Tallis’ beeld van andere dieren (dan wijzelf) is navenant negatief: in zijn boek vechten, doden, verkrachten en graaien ze, beastly – dat adjectief komt vaak terug. Hij kent dieren zelfs geen bewustzijn toe! Dat is natuurlijk kras, en gaat tegen het huidige meederheidsstandpunt in relevante disciplines in. Zo vermijdt hij wel een voor de hand liggend bezwaar tegen zijn boek, namelijk dat het genoemde qualia-argument natuurlijk ook voor dieren geldt. Het laat eerder zien hoe bijzonder bewuste wezens zijn in de natuur dan hoe bijzonder mensen zijn onder de dieren.

Met recente grote denkers in de kantiaanse traditie als Jürgen Habermas en Paul Ricoeur – die hij, vermoed ik, niet kent en wier niveau hij niet haalt – zou Tallis kunnen antwoorden dat het uitzonderlijke van menselijke dieren niet ligt in het feit dat ze bewust zijn, maar in hun zelfbewuste, wilsvrije verantwortliche Urheberschaft (Habermas). Dat is meteen een goede reden om die verantwoordelijkheid ook te nemen in de omgang met andere dieren. Ricoeur op zijn beurt benadrukt in zijn ethiek het goede, deugdzame leven met en voor anderen, in rechtvaardige instituties. Maar wie precies zijn die ‘anderen’ en hoe rechtvaardig zijn de huidige verhoudingen?

Raymond Corbey

Raymond Corbey studeerde filosofie, culturele anthropologie en psychologie aan de Katholieke Universiteit Nijmegen waar hij promoveerde in de filosofie op het proefschrift De mens een dier?: Scheler, Plessner en de crisis van het traditionele mensbeeld (1988).

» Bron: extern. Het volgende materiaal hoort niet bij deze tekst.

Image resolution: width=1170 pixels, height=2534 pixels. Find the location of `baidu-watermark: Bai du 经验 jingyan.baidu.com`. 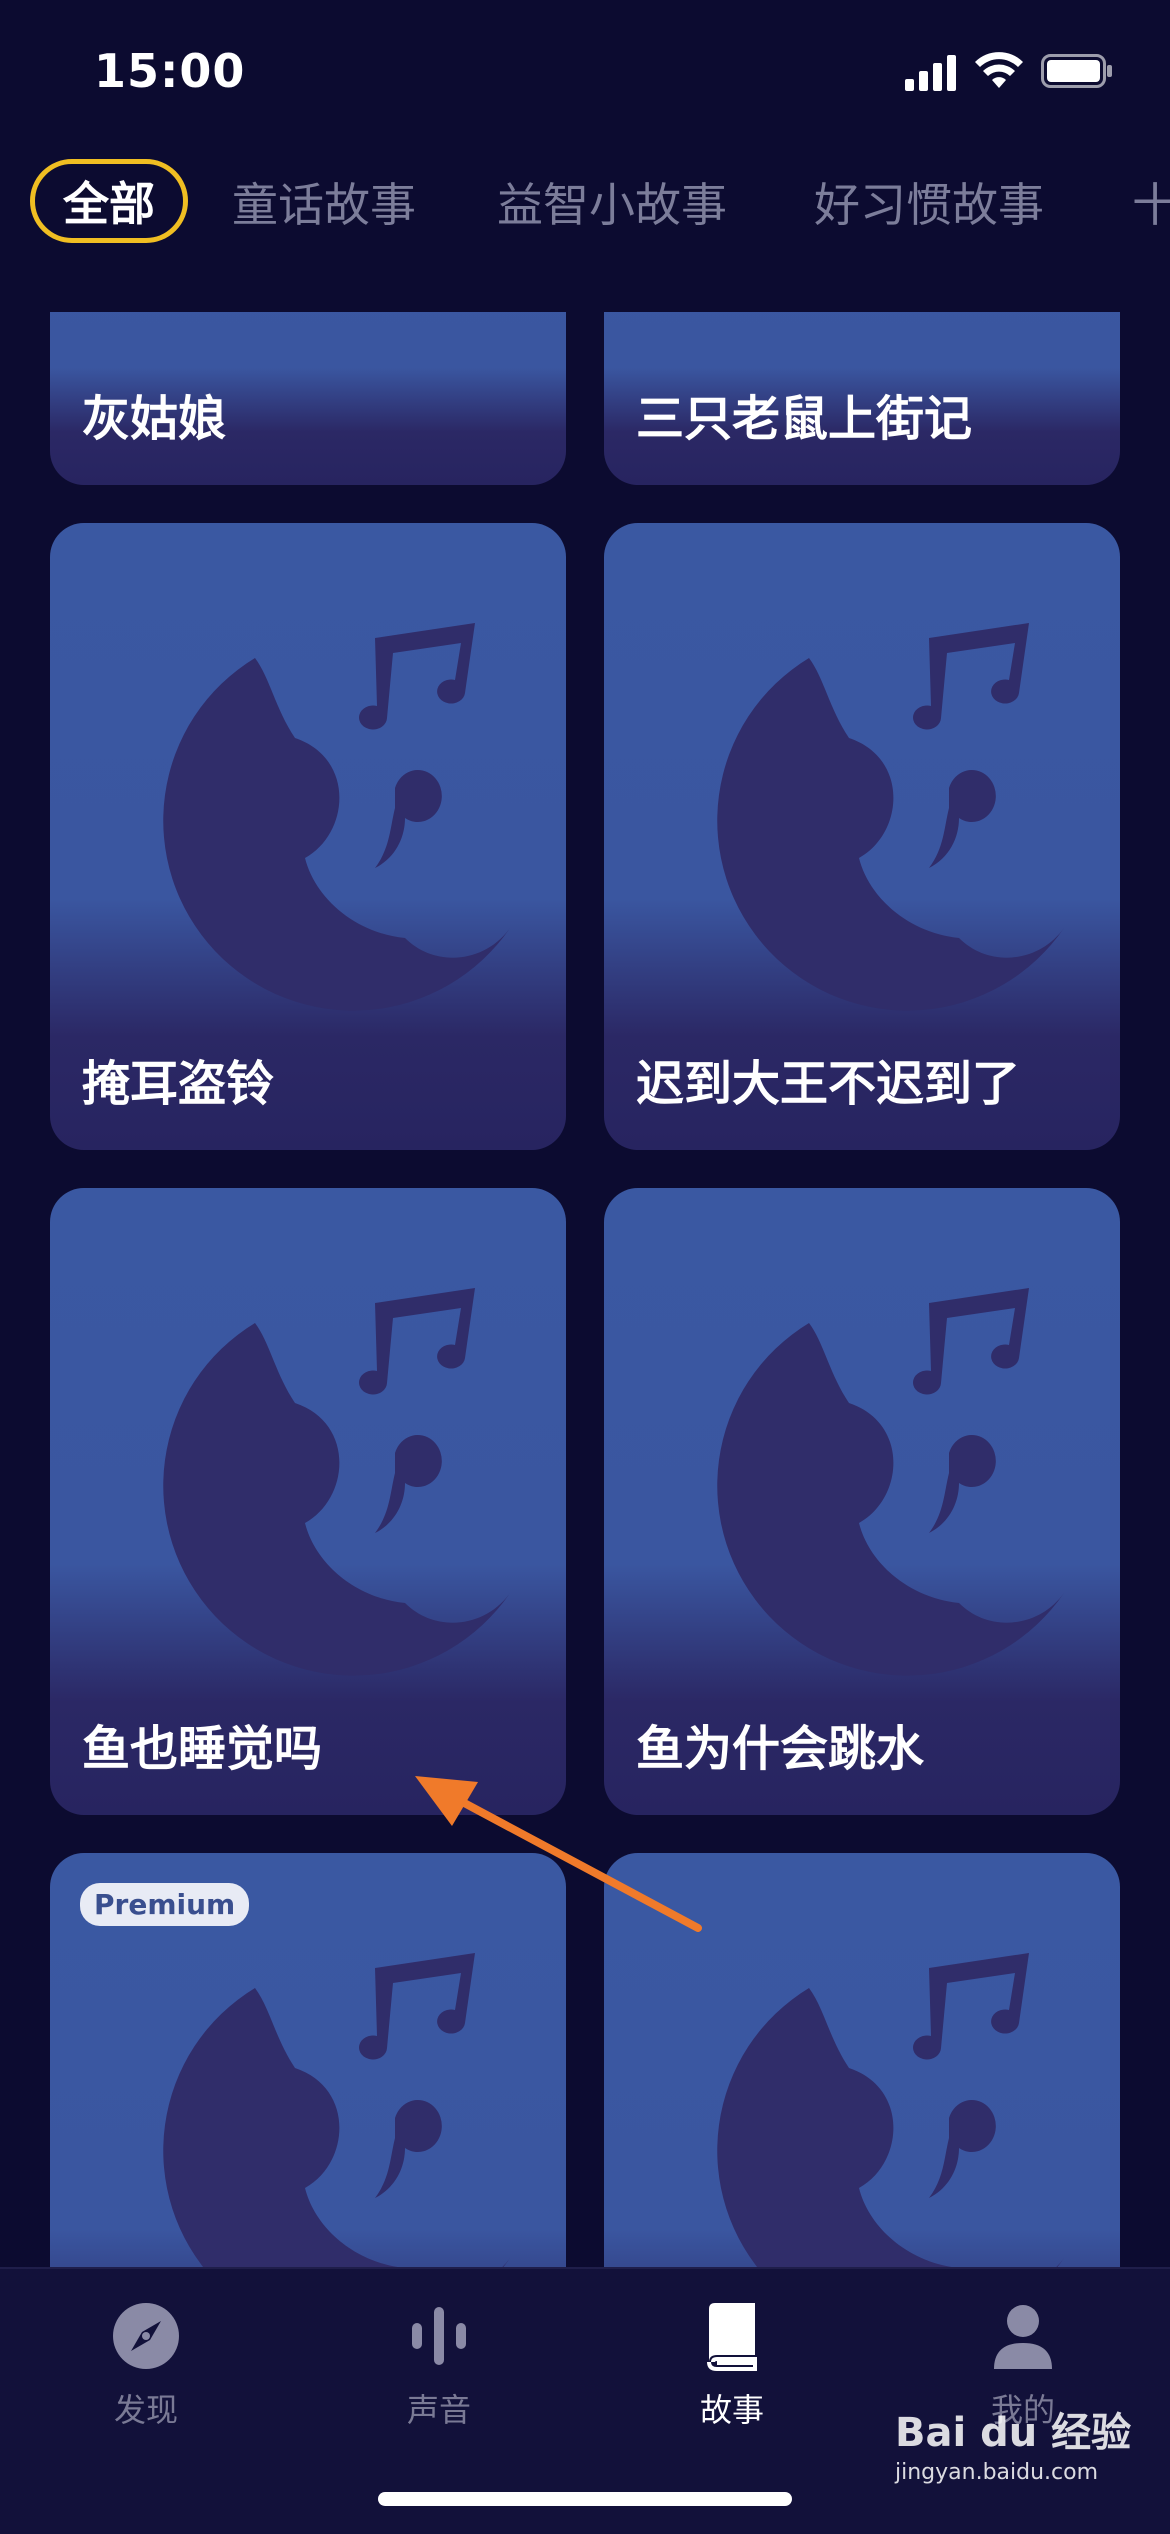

Hij is bijzonder hoogleraar Epistemologie van de Archeologie aan de Faculteiten Archeologie en Geesteswetenschappen van de Universiteit Leiden. Daarnaast is hij als universitair hoofddocent wijsgerige antropologie verbonden aan de Faculteit Geesteswetenschappen van de Universiteit van Tilburg. Corbey’s onderzoek richt zich op problemen rond de menselijke evolutie, de verhouding mens-dier en de verhouding natuur-cultuur, in systematisch-filosofisch, filosofie- en wetenschapshistorisch en wetenschapsfilosofisch perspectief. Daarnaast publiceert hij regelmatig over westerse visies en praktijken met betrekking tot schriftloze culturen en hun rituele kunst.

Tot zijn boekpublicaties behoren Wildheid en beschaving: de Europese verbeelding van Afrika (1989) en The metaphysics of apes: Negotiating the animal/human boundary.(2005).